_DATASET_:
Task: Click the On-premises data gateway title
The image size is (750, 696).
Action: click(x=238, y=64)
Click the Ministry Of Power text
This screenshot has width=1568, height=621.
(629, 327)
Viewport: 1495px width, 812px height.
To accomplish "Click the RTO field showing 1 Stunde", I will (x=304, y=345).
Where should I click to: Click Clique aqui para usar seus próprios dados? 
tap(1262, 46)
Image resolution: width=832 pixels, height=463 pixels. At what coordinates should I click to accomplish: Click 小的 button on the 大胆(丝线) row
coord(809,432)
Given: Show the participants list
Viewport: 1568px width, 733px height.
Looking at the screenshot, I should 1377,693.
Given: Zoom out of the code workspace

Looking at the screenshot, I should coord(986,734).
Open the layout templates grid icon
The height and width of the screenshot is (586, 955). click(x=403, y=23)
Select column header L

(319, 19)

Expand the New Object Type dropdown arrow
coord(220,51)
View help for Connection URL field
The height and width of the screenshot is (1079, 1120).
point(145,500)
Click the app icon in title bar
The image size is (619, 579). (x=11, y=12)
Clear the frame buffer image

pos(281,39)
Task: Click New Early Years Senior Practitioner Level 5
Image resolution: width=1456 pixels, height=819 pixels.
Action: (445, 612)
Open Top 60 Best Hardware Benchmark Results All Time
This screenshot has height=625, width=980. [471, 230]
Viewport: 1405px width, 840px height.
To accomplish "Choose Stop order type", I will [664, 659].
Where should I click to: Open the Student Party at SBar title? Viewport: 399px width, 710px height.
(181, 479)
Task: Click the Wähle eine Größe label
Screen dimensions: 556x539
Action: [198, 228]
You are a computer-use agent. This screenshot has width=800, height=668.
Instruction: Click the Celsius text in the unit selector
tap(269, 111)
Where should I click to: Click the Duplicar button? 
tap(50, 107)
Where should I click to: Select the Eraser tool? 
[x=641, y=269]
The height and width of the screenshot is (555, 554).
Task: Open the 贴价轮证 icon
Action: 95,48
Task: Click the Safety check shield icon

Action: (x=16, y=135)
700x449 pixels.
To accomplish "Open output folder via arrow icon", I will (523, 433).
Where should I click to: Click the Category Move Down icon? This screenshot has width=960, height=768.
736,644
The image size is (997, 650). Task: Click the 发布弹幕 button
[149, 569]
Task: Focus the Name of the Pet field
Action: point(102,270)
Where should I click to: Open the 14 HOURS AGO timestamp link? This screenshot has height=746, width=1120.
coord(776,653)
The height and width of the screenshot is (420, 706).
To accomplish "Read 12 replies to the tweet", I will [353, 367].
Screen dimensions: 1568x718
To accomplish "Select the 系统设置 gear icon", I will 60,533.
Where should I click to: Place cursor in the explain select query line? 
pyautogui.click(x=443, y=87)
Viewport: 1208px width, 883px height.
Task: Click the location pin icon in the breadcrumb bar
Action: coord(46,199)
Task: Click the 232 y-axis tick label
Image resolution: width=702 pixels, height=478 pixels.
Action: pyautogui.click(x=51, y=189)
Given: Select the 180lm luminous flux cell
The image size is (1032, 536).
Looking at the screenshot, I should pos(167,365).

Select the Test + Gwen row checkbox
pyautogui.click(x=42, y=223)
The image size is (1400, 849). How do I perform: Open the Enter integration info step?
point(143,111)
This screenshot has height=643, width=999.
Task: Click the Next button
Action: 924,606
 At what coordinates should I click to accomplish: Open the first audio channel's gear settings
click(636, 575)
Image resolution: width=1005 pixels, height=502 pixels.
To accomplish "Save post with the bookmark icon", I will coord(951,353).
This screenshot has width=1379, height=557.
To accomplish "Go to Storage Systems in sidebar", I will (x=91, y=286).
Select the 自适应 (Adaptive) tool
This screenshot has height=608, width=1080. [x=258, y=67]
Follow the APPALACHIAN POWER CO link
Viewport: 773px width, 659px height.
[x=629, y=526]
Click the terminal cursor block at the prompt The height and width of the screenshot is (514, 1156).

_YOUR INSTRUCTIONS_: Those lines of the records that contain the string "will" should be identified and copied.

_WRITTEN SOLUTION_:
To accomplish "Click the RTO field showing 1 Stunde", I will (x=304, y=345).
To accomplish "Choose Stop order type", I will [664, 659].
To accomplish "Open output folder via arrow icon", I will (523, 433).
To accomplish "Read 12 replies to the tweet", I will [353, 367].
To accomplish "Select the 系统设置 gear icon", I will 60,533.
To accomplish "Save post with the bookmark icon", I will coord(951,353).
To accomplish "Go to Storage Systems in sidebar", I will (x=91, y=286).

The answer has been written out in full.